What to work on:
Give back each entry unchanged, minus pictures.

Collected data
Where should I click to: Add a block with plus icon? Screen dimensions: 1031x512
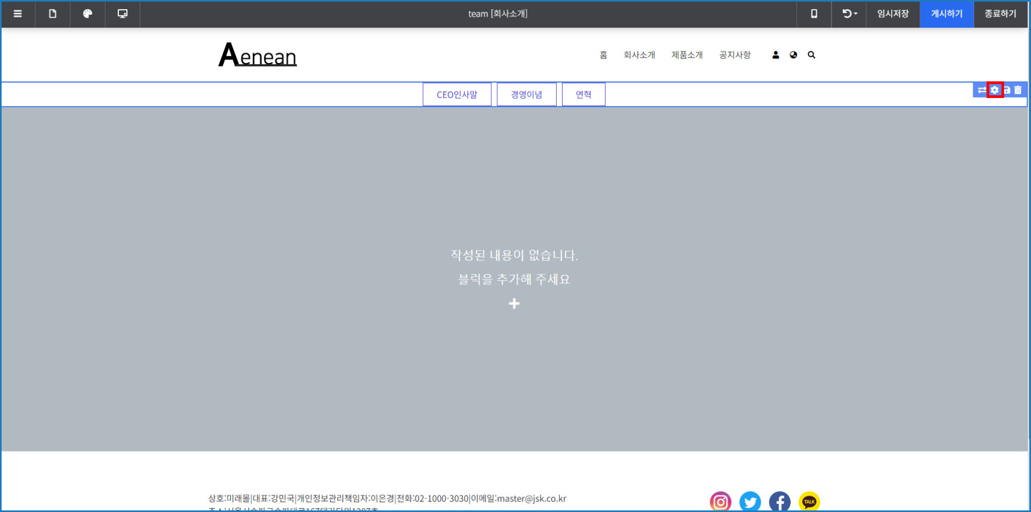pos(514,304)
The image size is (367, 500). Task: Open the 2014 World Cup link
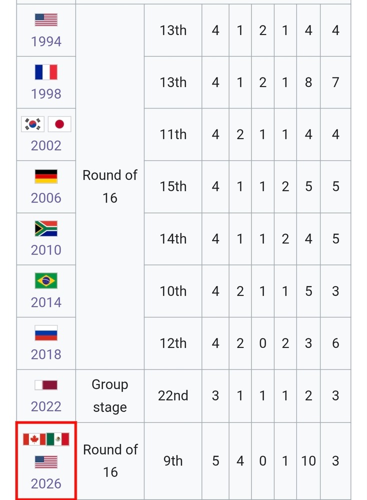point(46,303)
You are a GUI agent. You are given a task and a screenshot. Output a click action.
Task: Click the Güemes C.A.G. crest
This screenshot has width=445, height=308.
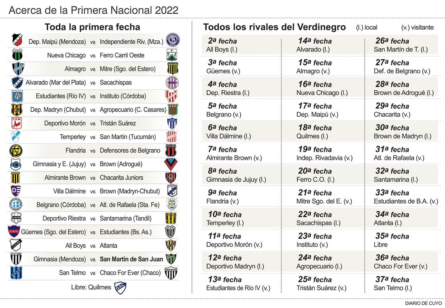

Exercise result:
Where should I click to: Add a block with plus icon? Screen dimensions: 1031x512
pos(514,304)
The image size is (367, 500). Task: Open the 2014 World Cup link
point(46,303)
You are a GUI agent. You are given a task and a screenshot. Output a click action.
Task: Click the Güemes C.A.G. crest
This screenshot has width=445, height=308.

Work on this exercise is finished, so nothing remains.